The original problem is as follows
Let $p$ and $q$ be polynomials of degree $n$. If $p(z)=q(z)$ at $n+1$ distinct points of the plane, the $p(z)=q(z)$ for all $z\in \mathbb{C}$.
I attempted showing this is by taking the polynomial $r(z)=p(z)-q(z)$. Since both $p(z)$ and $q(z)$ are both polynomials of degree $n$, $r(z)$ can either be identically zero ($r(z)\equiv 0$), or it can be a polynomial of a degree less than $n$. However, if $p(z)=q(z)$ at $n+1$ distinct points, then $r(z)=0$ at $n+1$ points, which can only happen if $r(z)\equiv 0$ by the fundamental theorem of algebra. Hence, $p(z)=q(z)$. $\blacksquare$.
Is this the correct way to prove this? Is there another way? I'm asking this because I immediately jumped to this proof, and usually I'm wrong with these problems that are at the end of the problem set for a subsection.
When people say “Fundamental Theorem of Algebra”, they usually mean the result that every complex polynomial has a complex root. This is far simpler than that, since it’s true over any field at all, not even of characteristic zero.
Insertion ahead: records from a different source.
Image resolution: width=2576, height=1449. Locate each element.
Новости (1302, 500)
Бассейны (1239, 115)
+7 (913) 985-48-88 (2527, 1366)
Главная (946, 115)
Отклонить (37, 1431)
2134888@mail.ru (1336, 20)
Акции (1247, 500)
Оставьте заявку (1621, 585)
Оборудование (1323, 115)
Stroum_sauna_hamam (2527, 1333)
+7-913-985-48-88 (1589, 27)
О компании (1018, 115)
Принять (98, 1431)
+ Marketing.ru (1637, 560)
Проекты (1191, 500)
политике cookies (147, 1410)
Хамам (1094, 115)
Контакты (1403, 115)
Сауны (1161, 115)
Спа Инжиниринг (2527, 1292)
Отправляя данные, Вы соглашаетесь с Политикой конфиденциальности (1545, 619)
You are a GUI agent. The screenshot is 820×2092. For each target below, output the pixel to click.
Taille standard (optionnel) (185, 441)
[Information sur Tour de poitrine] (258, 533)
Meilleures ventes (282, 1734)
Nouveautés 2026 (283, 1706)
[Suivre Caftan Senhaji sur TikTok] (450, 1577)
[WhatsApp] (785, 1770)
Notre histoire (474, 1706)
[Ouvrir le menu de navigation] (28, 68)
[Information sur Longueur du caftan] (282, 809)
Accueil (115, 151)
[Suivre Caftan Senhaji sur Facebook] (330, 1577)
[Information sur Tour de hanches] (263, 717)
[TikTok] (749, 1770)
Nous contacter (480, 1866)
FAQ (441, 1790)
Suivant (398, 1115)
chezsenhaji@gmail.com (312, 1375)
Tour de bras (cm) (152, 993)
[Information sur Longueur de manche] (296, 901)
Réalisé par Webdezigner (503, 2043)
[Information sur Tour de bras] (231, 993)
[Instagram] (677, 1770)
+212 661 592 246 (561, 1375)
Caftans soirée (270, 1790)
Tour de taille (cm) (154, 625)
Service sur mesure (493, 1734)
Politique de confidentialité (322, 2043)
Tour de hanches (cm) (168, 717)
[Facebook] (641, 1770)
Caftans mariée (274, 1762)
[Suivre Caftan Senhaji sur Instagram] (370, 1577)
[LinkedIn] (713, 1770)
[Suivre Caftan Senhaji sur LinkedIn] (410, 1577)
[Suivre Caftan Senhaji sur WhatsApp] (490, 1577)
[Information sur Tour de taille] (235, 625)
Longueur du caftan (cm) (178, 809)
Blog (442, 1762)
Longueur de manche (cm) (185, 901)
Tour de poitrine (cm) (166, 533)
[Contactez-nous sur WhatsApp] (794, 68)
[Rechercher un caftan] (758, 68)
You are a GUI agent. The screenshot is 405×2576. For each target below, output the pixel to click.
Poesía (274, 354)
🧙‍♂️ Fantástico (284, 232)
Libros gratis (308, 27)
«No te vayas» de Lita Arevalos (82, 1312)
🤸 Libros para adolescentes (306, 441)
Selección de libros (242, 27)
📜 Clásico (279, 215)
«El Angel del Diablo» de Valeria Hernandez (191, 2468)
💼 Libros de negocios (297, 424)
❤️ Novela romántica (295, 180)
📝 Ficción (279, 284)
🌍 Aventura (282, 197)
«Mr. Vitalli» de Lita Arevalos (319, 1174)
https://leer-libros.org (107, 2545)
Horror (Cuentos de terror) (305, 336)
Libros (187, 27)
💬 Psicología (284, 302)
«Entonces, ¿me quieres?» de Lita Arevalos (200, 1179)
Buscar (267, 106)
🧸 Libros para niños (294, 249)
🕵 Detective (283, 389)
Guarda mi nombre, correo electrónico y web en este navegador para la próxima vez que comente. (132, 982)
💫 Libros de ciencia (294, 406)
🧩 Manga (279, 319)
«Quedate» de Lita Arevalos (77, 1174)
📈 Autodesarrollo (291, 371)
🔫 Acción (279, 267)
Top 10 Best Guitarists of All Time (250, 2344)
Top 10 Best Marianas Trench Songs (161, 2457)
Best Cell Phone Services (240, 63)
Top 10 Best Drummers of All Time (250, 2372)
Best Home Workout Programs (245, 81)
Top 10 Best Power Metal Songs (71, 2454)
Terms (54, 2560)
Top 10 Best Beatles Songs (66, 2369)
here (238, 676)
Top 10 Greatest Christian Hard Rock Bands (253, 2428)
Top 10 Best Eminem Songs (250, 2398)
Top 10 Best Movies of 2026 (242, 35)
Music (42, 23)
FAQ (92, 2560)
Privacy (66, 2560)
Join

For a proof, let $\rho_1,\dots,\rho_n,\rho_{n+1}$ be the roots. Then by Euclidean division, you show that $X-\rho_1$ divides your original $r(X)$, in such a way that the quotient polynomial still vanishes at the other $\rho_i$’s. Then you proceed by induction to show that $\prod_i(X-\rho_i)$ divides your original. But the product of all the $X-\rho_i$ is of degree $n+1$. So that original $r(X)$ has to have been zero to start with.